5. En troisième lieu, aux termes de l'article L. 744-8 du code de l'entrée et du séjour des étrangers et du droit d'asile dans sa version applicable au litige : " Outre les cas, mentionnés à l'article L. 744-7, dans lesquels il est immédiatement mis fin de plein droit au bénéfice des conditions matérielles d'accueil, le bénéfice de celles-ci peut être : 1° Retiré si le demandeur d'asile a dissimulé ses ressources financières, a fourni des informations mensongères relatives à sa situation familiale ou a présenté plusieurs demandes d'asile sous des identités différentes, ou en cas de comportement violent ou de manquement grave au règlement du lieu d'hébergement ; 2° Refusé si le demandeur présente une demande de réexamen de sa demande d'asile ou s'il n'a pas sollicité l'asile, sans motif légitime, dans le délai prévu au 3° du III de l'article L. 723-2 () ". Aux termes de l'article D. 744-37 du code de l'entrée et du séjour des étrangers et du droit d'asile, dans sa version en vigueur à la date de la décision attaquée : " Le bénéfice de l'allocation pour demandeur d'asile peut être refusé par l'Office français de l'immigration et de l'intégration : () 2° Si le demandeur, sans motif légitime, n'a pas présenté sa demande d'asile dans le délai prévu au 3° du III de l'article L. 723-2 (). ".

6. Il ressort des pièces du dossier, en particulier de la notice d'information pour les personnes dont la demande d'asile a été placée en procédure accélérée, que M. C a indiqué, lors de l'enregistrement de sa demande d'asile au guichet unique, qu'il était entré sur le territoire français le 1er avril 2020, soit plus de quatre-vingt-dix jours avant la présentation de sa demande d'asile le 15 octobre 2020. Par suite, à supposer qu'il ait entendu soulever un moyen tiré de ce que la décision en litige serait entachée d'une erreur de fait, et en dépit de la circonstance que la décision attaquée ne mentionne pas expressément la date de son entrée en France, ce moyen doit être écarté. Par ailleurs, alors qu'il résulte des éléments précédemment développés que M. C a fait l'objet d'un entretien de vulnérabilité, il ne ressort ni de la décision attaquée ni d'aucun élément du dossier que l'Ofii n'aurait pas procédé à un examen complet de sa situation. Au demeurant, M. C ne présente aucun élément qui démontrerait qu'il serait placé dans une situation de vulnérabilité ou que des motifs légitimes justifieraient du délai dans lequel sa demande d'asile a été déposée. Par suite, les moyens tirés de ce la décision attaquée serait entachée d'une erreur de fait et n'aurait pas été précédée d'un examen complet de sa situation doivent être écartés.

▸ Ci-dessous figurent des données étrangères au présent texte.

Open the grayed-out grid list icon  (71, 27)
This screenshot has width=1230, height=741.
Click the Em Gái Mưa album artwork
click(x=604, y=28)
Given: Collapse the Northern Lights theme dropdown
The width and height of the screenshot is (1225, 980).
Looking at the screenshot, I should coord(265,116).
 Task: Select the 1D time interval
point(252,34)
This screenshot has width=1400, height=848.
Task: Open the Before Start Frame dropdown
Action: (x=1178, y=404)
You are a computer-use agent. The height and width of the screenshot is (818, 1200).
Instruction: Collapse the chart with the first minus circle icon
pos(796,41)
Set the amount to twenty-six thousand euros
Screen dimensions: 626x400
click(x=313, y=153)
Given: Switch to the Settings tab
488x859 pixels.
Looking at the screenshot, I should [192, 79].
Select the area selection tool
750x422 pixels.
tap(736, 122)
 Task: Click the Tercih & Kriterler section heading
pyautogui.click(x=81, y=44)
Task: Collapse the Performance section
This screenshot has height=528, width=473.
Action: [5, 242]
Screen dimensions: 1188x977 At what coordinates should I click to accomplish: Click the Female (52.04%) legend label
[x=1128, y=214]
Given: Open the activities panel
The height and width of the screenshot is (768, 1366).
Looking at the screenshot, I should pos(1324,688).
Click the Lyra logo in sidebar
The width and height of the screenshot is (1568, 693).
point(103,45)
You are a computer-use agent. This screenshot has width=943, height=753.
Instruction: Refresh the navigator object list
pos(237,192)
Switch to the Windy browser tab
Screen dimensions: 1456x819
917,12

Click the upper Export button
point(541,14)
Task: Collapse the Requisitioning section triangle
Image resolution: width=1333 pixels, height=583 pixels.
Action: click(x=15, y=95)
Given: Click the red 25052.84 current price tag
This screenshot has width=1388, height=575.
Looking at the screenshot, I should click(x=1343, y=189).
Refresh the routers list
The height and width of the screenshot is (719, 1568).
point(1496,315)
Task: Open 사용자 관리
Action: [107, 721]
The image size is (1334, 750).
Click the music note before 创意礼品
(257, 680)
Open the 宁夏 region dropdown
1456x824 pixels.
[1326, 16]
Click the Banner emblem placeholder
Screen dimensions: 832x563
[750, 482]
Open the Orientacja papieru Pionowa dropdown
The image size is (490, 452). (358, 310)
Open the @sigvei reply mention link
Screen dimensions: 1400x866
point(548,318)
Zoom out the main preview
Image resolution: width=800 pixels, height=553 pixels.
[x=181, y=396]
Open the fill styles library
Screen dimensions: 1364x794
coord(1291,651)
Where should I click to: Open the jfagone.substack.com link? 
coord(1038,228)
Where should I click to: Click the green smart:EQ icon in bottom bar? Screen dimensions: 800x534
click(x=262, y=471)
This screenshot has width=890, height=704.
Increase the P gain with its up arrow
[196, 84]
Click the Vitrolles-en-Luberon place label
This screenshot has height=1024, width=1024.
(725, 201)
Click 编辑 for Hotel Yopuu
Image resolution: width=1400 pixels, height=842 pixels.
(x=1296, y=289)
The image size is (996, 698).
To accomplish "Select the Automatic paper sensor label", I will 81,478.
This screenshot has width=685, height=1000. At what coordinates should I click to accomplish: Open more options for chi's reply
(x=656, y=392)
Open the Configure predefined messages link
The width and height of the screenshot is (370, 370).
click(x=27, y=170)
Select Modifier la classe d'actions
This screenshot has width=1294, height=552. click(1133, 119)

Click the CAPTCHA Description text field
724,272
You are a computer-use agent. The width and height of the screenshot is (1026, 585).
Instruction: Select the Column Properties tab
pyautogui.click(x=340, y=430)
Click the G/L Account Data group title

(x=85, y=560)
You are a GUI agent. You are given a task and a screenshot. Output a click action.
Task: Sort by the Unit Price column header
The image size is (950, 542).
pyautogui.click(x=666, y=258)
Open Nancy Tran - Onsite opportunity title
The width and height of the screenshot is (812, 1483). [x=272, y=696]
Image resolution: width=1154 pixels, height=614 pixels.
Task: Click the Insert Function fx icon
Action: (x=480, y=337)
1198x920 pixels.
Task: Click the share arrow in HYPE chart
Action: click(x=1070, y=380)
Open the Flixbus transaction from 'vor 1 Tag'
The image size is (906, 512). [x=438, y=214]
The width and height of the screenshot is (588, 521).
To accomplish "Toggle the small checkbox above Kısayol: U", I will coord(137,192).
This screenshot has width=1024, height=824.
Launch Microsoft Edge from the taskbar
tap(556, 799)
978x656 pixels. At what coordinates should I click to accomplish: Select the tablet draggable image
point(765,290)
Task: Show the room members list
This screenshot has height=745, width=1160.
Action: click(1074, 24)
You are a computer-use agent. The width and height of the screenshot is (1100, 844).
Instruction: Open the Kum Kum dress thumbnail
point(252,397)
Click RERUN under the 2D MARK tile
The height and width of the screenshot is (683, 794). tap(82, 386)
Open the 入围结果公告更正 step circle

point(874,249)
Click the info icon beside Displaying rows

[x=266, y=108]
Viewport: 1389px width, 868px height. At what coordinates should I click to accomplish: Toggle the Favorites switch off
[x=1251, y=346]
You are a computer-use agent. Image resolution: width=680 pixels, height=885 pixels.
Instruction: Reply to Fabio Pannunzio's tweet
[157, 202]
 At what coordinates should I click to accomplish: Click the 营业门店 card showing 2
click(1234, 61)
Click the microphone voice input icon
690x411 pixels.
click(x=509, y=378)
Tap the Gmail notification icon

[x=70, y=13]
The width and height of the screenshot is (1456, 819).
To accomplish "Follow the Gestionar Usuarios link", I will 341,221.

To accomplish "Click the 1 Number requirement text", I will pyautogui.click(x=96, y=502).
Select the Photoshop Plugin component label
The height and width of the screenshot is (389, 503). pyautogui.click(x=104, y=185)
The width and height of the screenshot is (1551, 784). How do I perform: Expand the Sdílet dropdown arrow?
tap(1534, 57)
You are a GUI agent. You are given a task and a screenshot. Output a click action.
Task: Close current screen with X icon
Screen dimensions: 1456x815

7. Il résulte de ce qui précède que les conclusions à fin d'annulation présentées par M. C à l'encontre de la décision du 15 octobre 2020 par laquelle la directrice territoriale de Limoges de l'Office français de l'immigration et de l'intégration (Ofii) a rejeté sa demande de bénéfice des conditions matérielles d'accueil doivent être rejetées. Par voie de conséquence, ses conclusions à fin d'injonction et d'astreinte, ainsi que ses conclusions présentées au titre de l'article 37 de la loi du 10 juillet 1991 et de l'article L. 761-1 du code de justice administrative, doivent également être rejetées.

D E C I D E :

Article 1er: La requête de M. C est rejetée.

Article 2:Le présent jugement sera notifié à M. A D C, à Me Roux et au directeur général de l'Office français de l'immigration et de l'intégration.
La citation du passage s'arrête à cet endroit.